6.2.1 Nesting the for Loop

You can nest for loops inside each other. In this case indent your code, so you can understand the flow of your code. An example is given below:

x <- 20
y <- 1:10
for (i in seq_len(x)) {
  z <- ""
  for (j in seq_along(y)) {
    z <- j * 2
  }
  a <- z + i
  print(a)
}
[1] 21
[1] 22
[1] 23
[1] 24
[1] 25
[1] 26
[1] 27
[1] 28
[1] 29
[1] 30
[1] 31
[1] 32
[1] 33
[1] 34
[1] 35
[1] 36
[1] 37
[1] 38
[1] 39
[1] 40

6.3 while Loop

while() loops test a condition and keeps iterating until they are FALSE and then exits the loop.

x <- 0

while (x < 10) {
  print(paste("The value of x was", x))
  x = x + 1
  print(paste("The value of x is now", x))
}
[1] "The value of x was 0"
[1] "The value of x is now 1"
[1] "The value of x was 1"
[1] "The value of x is now 2"
[1] "The value of x was 2"
[1] "The value of x is now 3"
[1] "The value of x was 3"
[1] "The value of x is now 4"
[1] "The value of x was 4"
[1] "The value of x is now 5"
[1] "The value of x was 5"
[1] "The value of x is now 6"
[1] "The value of x was 6"
[1] "The value of x is now 7"
[1] "The value of x was 7"
[1] "The value of x is now 8"
[1] "The value of x was 8"
[1] "The value of x is now 9"
[1] "The value of x was 9"
[1] "The value of x is now 10"

When using the while loop, the object value should always be updated to ensure there’s an end to the loop. In the example above, x keeps updating until it reaches the condition where FALSE is the result. Without the object updating, the loop will continue forever.

Use the while loop with care, if not used with care, the code will keep running till infinity. You can break this infinite loop with CTRL/CMD+C

6.4 switch

switch is used to select to select one of several alternatives based on the value of an expression. It’s like an ifelse() statement but more concise. switch are used in two ways depending on their first argument.

  • a character strung to match, or
  • an integer index position to match

The syntax of switch is given below:

switch (object,
  case = action
)

The case = action argument can be repeated multiple times.

x <- "a"

switch (x,
  a = "Man",
  b = "Woman",
  c = "boy",
  d = "girl"
)
[1] "Man"

Let’s take an example using the integer index position

y <- 3

switch(y,
   "Apple",
   "Mango",
   "Clementine"
)
[1] "Clementine"

If there’s no match for the object, NULL is returned. we can add a default option to return to by adding a value at the end that doesn’t match any case name

x <- "dog"

switch(x,
  man = "tade",
  woman = "sarah",
  boy = "zee",
  "bruno"
  
)
[1] "bruno"

6.5 Bringing it all together

6.6 Summary

Control structures in R are essential tools that allow you to direct the flow of execution in your code based on conditions or repetitions.
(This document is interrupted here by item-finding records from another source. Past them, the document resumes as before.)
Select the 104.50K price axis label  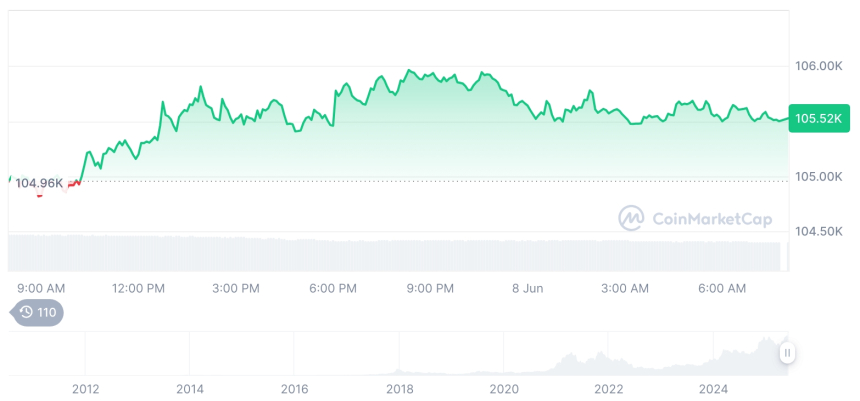click(x=818, y=231)

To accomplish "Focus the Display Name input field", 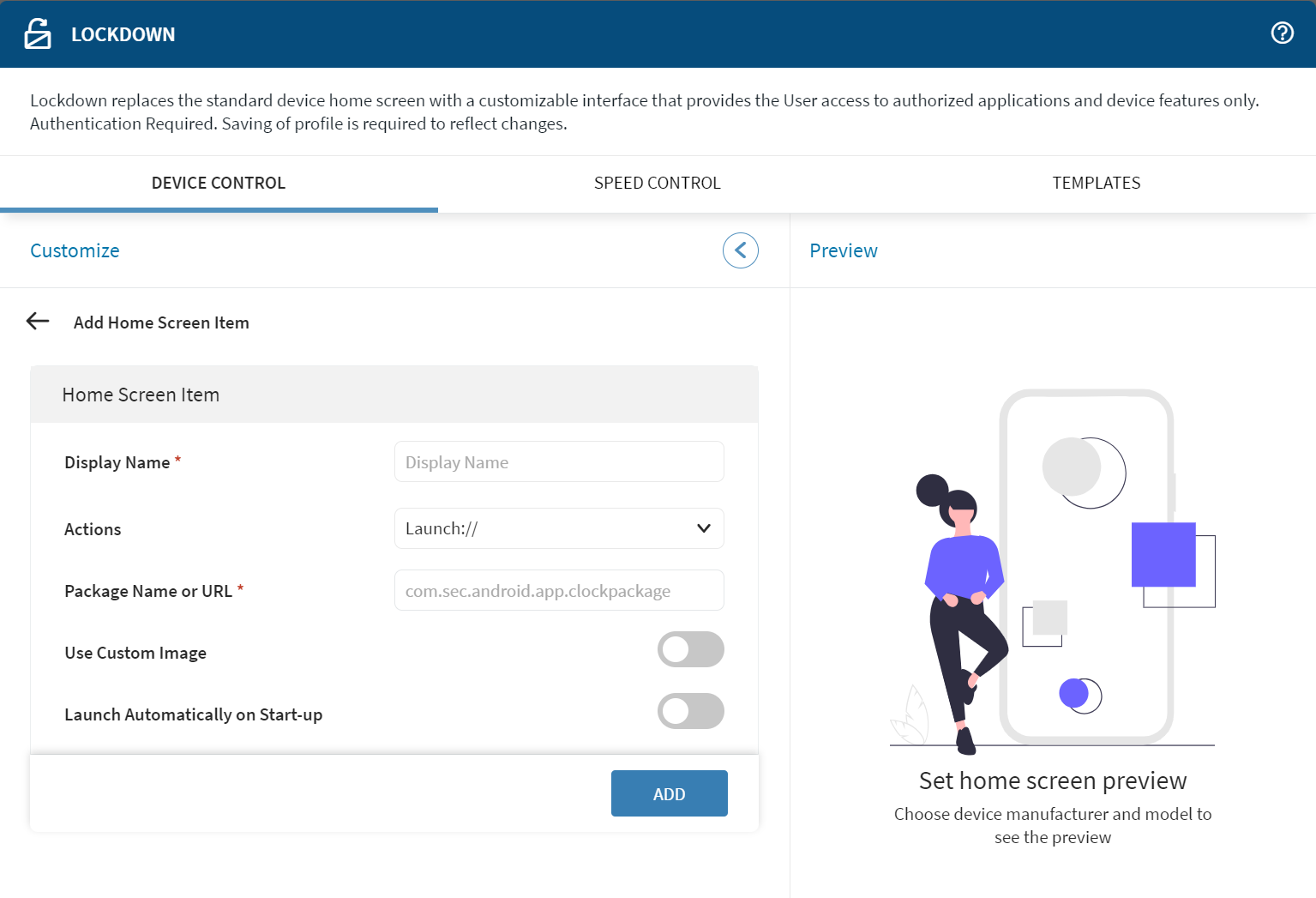I will click(x=559, y=462).
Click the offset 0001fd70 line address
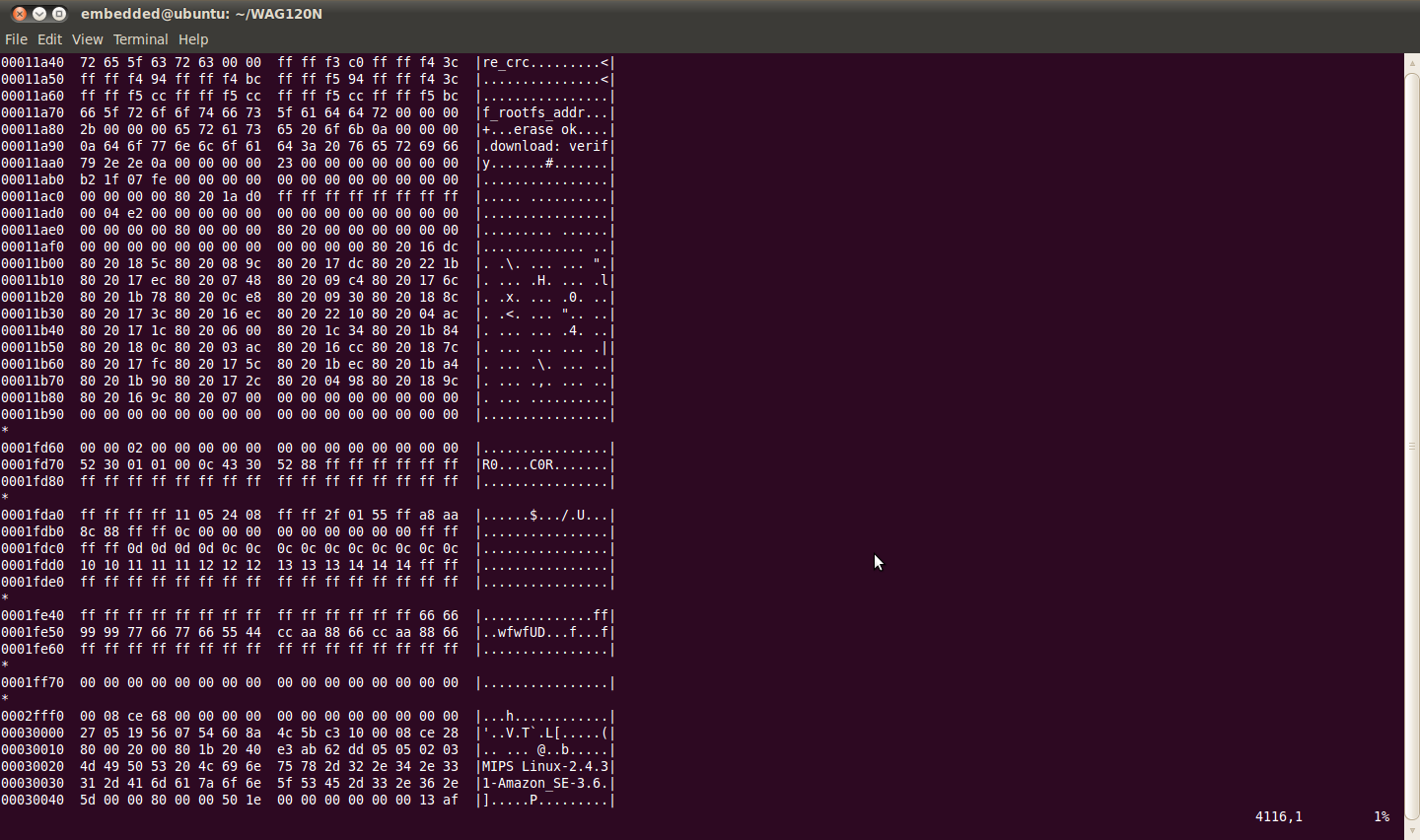 (33, 464)
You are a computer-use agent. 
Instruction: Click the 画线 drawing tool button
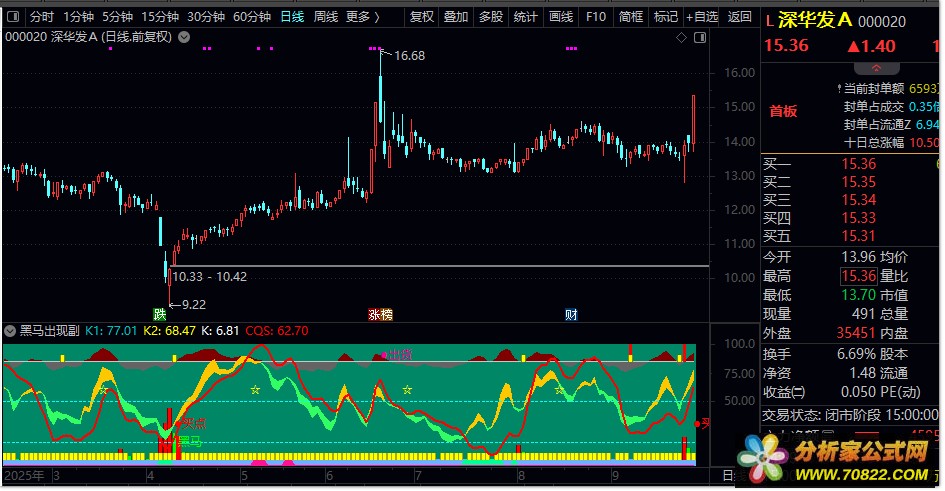[561, 17]
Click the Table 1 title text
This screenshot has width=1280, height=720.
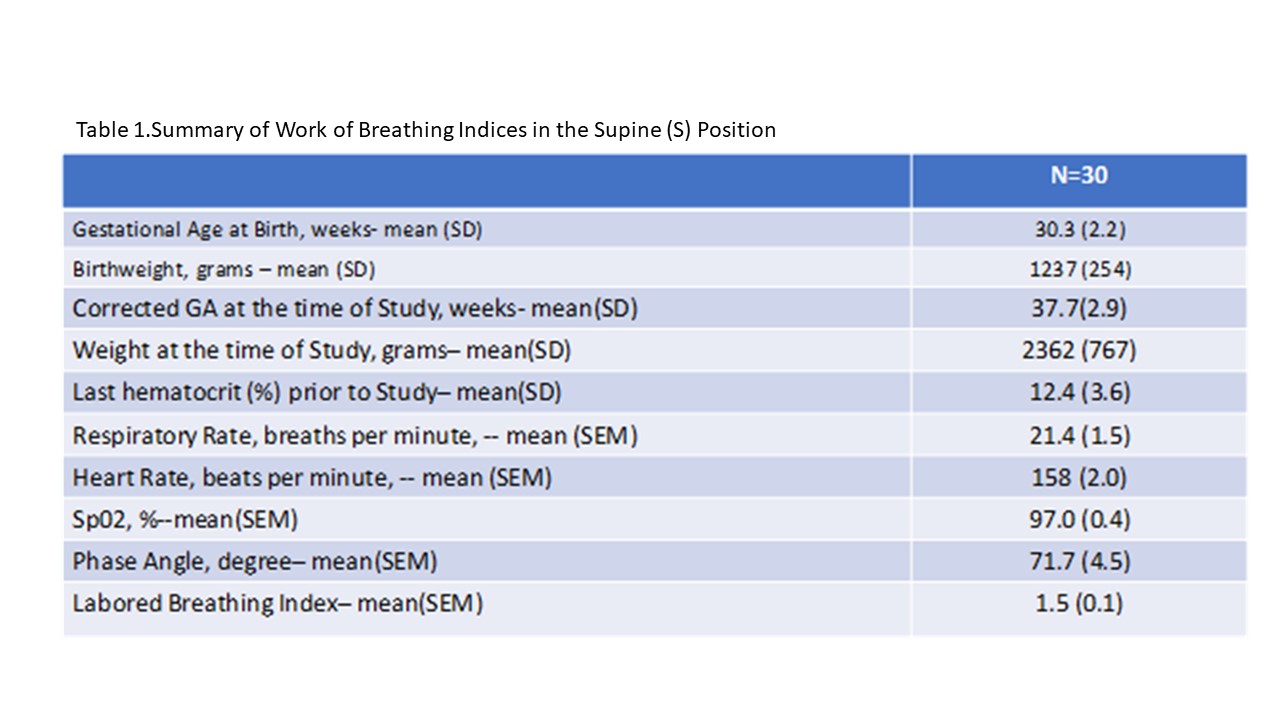(426, 130)
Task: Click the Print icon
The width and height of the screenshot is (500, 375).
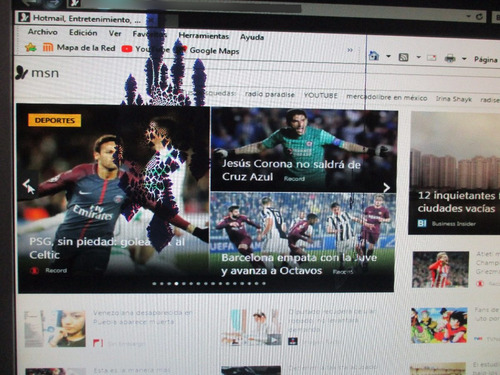Action: [450, 59]
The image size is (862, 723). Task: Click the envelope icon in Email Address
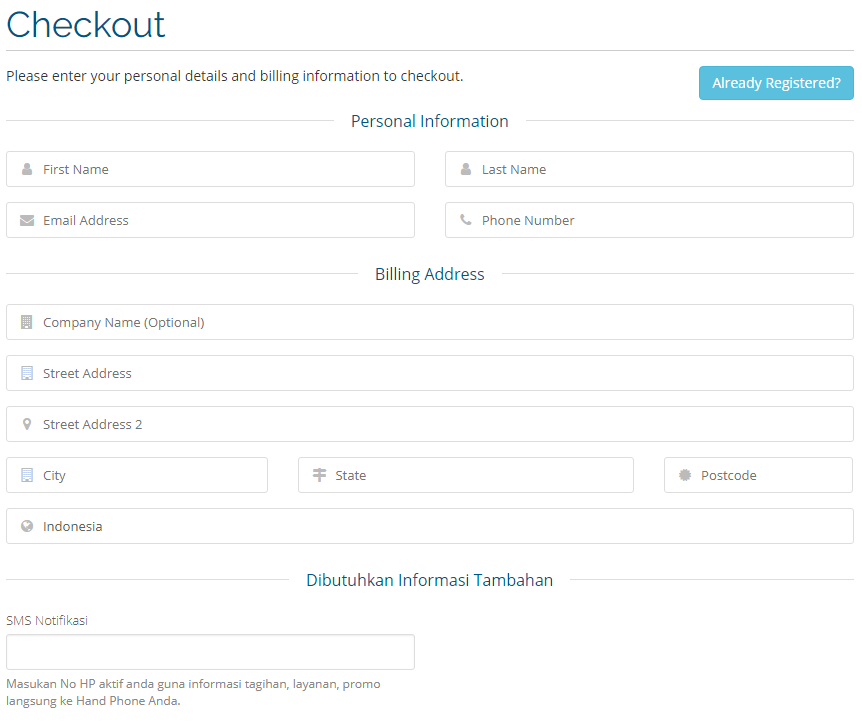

They help make your code dynamic, responsive, and efficient by avoiding redundancy and enabling decision-making. In this chapter, you explored:

  • Conditional statements like if, else, and ifelse() that let you run different code depending on whether a condition is true or false.

  • The switch() function, which provides a cleaner way to select one of many alternatives based on a matching value or position.

  • Loops such as for and while, which repeat actions across multiple elements or until a condition is no longer met.

  • How to nest loops and use helper functions like seq_along() and length() to control iteration.

  • The importance of updating conditions in loops to avoid infinite execution.

Together, these structures form the building blocks for writing programs that can automate tasks, process data, and respond intelligently to varying inputs in your research workflow.